PROVIDED DATA:
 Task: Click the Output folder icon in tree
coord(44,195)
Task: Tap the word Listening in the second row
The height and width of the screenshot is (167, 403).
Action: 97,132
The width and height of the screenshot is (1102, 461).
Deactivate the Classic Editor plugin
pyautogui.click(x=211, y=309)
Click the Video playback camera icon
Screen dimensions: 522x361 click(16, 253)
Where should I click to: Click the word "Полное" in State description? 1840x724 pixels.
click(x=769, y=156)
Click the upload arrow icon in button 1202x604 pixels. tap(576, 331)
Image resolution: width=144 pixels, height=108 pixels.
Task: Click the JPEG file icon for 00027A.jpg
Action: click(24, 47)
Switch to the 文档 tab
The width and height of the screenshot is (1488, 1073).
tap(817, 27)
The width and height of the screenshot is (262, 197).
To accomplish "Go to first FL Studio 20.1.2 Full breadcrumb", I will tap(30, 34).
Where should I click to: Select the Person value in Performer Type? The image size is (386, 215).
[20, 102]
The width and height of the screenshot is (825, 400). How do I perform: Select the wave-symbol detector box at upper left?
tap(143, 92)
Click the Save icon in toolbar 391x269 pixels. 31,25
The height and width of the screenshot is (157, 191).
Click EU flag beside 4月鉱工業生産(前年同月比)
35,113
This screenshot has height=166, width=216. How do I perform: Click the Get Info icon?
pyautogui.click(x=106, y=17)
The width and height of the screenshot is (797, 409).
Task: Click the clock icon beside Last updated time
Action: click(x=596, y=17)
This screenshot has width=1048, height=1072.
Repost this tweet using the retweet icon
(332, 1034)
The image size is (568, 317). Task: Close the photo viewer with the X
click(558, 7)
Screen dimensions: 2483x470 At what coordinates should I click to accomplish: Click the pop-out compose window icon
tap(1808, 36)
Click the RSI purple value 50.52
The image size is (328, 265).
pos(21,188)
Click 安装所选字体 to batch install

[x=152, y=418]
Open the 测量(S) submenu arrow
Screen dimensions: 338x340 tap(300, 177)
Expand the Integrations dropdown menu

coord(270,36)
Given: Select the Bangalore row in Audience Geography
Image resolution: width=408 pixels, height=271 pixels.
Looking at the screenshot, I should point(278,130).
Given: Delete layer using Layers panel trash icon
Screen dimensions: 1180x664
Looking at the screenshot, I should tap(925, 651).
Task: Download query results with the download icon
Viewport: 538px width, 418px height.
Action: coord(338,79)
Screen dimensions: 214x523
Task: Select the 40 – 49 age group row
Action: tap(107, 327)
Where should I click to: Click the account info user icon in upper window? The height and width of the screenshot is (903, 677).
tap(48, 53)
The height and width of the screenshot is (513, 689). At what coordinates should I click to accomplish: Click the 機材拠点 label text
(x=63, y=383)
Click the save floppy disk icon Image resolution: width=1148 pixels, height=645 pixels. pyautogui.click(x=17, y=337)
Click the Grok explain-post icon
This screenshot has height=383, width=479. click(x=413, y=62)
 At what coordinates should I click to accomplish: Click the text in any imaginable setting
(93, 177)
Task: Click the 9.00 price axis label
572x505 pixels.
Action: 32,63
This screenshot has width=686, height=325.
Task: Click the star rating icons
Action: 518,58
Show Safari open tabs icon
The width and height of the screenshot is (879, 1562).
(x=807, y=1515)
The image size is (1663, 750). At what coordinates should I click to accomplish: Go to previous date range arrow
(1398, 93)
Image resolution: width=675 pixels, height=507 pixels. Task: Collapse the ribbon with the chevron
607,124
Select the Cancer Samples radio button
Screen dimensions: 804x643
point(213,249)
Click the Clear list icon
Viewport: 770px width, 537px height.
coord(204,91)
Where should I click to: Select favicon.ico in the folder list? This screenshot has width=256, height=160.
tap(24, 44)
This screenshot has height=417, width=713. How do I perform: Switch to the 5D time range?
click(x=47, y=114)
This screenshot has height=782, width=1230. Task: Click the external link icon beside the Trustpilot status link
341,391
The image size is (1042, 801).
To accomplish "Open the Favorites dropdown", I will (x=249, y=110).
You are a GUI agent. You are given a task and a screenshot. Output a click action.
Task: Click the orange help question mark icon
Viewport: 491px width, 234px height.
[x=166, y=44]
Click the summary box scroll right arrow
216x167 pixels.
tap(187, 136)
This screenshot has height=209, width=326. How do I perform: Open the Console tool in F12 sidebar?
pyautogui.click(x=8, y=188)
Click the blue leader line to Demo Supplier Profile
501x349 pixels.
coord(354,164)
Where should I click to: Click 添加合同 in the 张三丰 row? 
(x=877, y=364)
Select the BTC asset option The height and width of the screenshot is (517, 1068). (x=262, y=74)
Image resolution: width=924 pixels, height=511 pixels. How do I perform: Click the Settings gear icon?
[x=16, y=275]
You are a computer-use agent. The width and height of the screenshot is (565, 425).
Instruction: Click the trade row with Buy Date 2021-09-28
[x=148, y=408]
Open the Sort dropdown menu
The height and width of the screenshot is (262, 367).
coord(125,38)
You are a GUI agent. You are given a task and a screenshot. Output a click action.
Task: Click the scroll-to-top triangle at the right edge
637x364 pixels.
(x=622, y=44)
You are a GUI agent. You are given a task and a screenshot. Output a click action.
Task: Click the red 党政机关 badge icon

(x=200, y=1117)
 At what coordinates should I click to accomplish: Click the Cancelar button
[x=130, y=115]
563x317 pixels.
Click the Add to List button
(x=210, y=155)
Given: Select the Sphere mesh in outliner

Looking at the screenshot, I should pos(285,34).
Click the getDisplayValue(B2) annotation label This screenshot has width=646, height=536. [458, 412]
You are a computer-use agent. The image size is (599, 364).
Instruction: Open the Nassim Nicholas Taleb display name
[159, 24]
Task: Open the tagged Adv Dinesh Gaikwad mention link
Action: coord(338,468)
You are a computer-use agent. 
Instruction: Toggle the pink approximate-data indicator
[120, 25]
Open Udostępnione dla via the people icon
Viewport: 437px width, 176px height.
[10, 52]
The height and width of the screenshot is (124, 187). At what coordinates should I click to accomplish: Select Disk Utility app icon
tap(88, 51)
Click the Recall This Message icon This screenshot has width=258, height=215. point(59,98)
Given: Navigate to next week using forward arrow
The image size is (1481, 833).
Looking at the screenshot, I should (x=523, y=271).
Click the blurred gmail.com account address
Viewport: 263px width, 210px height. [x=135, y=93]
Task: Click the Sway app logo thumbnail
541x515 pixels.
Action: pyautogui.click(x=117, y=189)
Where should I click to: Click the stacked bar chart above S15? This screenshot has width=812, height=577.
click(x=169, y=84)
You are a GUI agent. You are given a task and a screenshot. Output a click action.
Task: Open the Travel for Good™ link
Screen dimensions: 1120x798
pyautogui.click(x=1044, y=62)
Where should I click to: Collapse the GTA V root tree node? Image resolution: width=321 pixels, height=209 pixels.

PROBLEM REQUIREMENTS:
Using the listing above, retype each line exactly.

RESULT OF THE EXERCISE:
 Task: Click the Output folder icon in tree
coord(44,195)
Task: Tap the word Listening in the second row
The height and width of the screenshot is (167, 403).
Action: 97,132
The width and height of the screenshot is (1102, 461).
Deactivate the Classic Editor plugin
pyautogui.click(x=211, y=309)
Click the Video playback camera icon
Screen dimensions: 522x361 click(16, 253)
Where should I click to: Click the word "Полное" in State description? 1840x724 pixels.
click(x=769, y=156)
Click the upload arrow icon in button 1202x604 pixels. tap(576, 331)
Image resolution: width=144 pixels, height=108 pixels.
Task: Click the JPEG file icon for 00027A.jpg
Action: click(24, 47)
Switch to the 文档 tab
The width and height of the screenshot is (1488, 1073).
tap(817, 27)
The width and height of the screenshot is (262, 197).
To accomplish "Go to first FL Studio 20.1.2 Full breadcrumb", I will tap(30, 34).
Where should I click to: Select the Person value in Performer Type? The image size is (386, 215).
[20, 102]
The width and height of the screenshot is (825, 400). How do I perform: Select the wave-symbol detector box at upper left?
tap(143, 92)
Click the Save icon in toolbar 391x269 pixels. 31,25
The height and width of the screenshot is (157, 191).
Click EU flag beside 4月鉱工業生産(前年同月比)
35,113
This screenshot has height=166, width=216. How do I perform: Click the Get Info icon?
pyautogui.click(x=106, y=17)
The width and height of the screenshot is (797, 409).
Task: Click the clock icon beside Last updated time
Action: click(x=596, y=17)
This screenshot has width=1048, height=1072.
Repost this tweet using the retweet icon
(332, 1034)
The image size is (568, 317). Task: Close the photo viewer with the X
click(558, 7)
Screen dimensions: 2483x470 At what coordinates should I click to accomplish: Click the pop-out compose window icon
tap(1808, 36)
Click the RSI purple value 50.52
The image size is (328, 265).
pos(21,188)
Click 安装所选字体 to batch install

[x=152, y=418]
Open the 测量(S) submenu arrow
Screen dimensions: 338x340 tap(300, 177)
Expand the Integrations dropdown menu

coord(270,36)
Given: Select the Bangalore row in Audience Geography
Image resolution: width=408 pixels, height=271 pixels.
Looking at the screenshot, I should point(278,130).
Given: Delete layer using Layers panel trash icon
Screen dimensions: 1180x664
Looking at the screenshot, I should tap(925, 651).
Task: Download query results with the download icon
Viewport: 538px width, 418px height.
Action: coord(338,79)
Screen dimensions: 214x523
Task: Select the 40 – 49 age group row
Action: tap(107, 327)
Where should I click to: Click the account info user icon in upper window? The height and width of the screenshot is (903, 677).
tap(48, 53)
The height and width of the screenshot is (513, 689). At what coordinates should I click to accomplish: Click the 機材拠点 label text
(x=63, y=383)
Click the save floppy disk icon Image resolution: width=1148 pixels, height=645 pixels. pyautogui.click(x=17, y=337)
Click the Grok explain-post icon
This screenshot has height=383, width=479. click(x=413, y=62)
 At what coordinates should I click to accomplish: Click the text in any imaginable setting
(93, 177)
Task: Click the 9.00 price axis label
572x505 pixels.
Action: 32,63
This screenshot has width=686, height=325.
Task: Click the star rating icons
Action: 518,58
Show Safari open tabs icon
The width and height of the screenshot is (879, 1562).
(x=807, y=1515)
The image size is (1663, 750). At what coordinates should I click to accomplish: Go to previous date range arrow
(1398, 93)
Image resolution: width=675 pixels, height=507 pixels. Task: Collapse the ribbon with the chevron
607,124
Select the Cancer Samples radio button
Screen dimensions: 804x643
point(213,249)
Click the Clear list icon
Viewport: 770px width, 537px height.
coord(204,91)
Where should I click to: Select favicon.ico in the folder list? This screenshot has width=256, height=160.
tap(24, 44)
This screenshot has height=417, width=713. How do I perform: Switch to the 5D time range?
click(x=47, y=114)
This screenshot has height=782, width=1230. Task: Click the external link icon beside the Trustpilot status link
341,391
The image size is (1042, 801).
To accomplish "Open the Favorites dropdown", I will (x=249, y=110).
You are a GUI agent. You are given a task and a screenshot. Output a click action.
Task: Click the orange help question mark icon
Viewport: 491px width, 234px height.
[x=166, y=44]
Click the summary box scroll right arrow
216x167 pixels.
tap(187, 136)
This screenshot has height=209, width=326. How do I perform: Open the Console tool in F12 sidebar?
pyautogui.click(x=8, y=188)
Click the blue leader line to Demo Supplier Profile
501x349 pixels.
coord(354,164)
Where should I click to: Click 添加合同 in the 张三丰 row? 
(x=877, y=364)
Select the BTC asset option The height and width of the screenshot is (517, 1068). (x=262, y=74)
Image resolution: width=924 pixels, height=511 pixels. How do I perform: Click the Settings gear icon?
[x=16, y=275]
You are a computer-use agent. The width and height of the screenshot is (565, 425).
Instruction: Click the trade row with Buy Date 2021-09-28
[x=148, y=408]
Open the Sort dropdown menu
The height and width of the screenshot is (262, 367).
coord(125,38)
You are a GUI agent. You are given a task and a screenshot. Output a click action.
Task: Click the scroll-to-top triangle at the right edge
637x364 pixels.
(x=622, y=44)
You are a GUI agent. You are given a task and a screenshot. Output a click action.
Task: Click the red 党政机关 badge icon

(x=200, y=1117)
 At what coordinates should I click to accomplish: Click the Cancelar button
[x=130, y=115]
563x317 pixels.
Click the Add to List button
(x=210, y=155)
Given: Select the Sphere mesh in outliner

Looking at the screenshot, I should pos(285,34).
Click the getDisplayValue(B2) annotation label This screenshot has width=646, height=536. [458, 412]
You are a computer-use agent. The image size is (599, 364).
Instruction: Open the Nassim Nicholas Taleb display name
[159, 24]
Task: Open the tagged Adv Dinesh Gaikwad mention link
Action: coord(338,468)
You are a computer-use agent. 
Instruction: Toggle the pink approximate-data indicator
[120, 25]
Open Udostępnione dla via the people icon
Viewport: 437px width, 176px height.
[10, 52]
The height and width of the screenshot is (124, 187). At what coordinates should I click to accomplish: Select Disk Utility app icon
tap(88, 51)
Click the Recall This Message icon This screenshot has width=258, height=215. point(59,98)
Given: Navigate to next week using forward arrow
The image size is (1481, 833).
Looking at the screenshot, I should (x=523, y=271).
Click the blurred gmail.com account address
Viewport: 263px width, 210px height. [x=135, y=93]
Task: Click the Sway app logo thumbnail
541x515 pixels.
Action: pyautogui.click(x=117, y=189)
Where should I click to: Click the stacked bar chart above S15? This screenshot has width=812, height=577.
click(x=169, y=84)
You are a GUI agent. You are given a task and a screenshot. Output a click action.
Task: Open the Travel for Good™ link
Screen dimensions: 1120x798
pyautogui.click(x=1044, y=62)
Where should I click to: Collapse the GTA V root tree node? Image resolution: width=321 pixels, height=209 pixels.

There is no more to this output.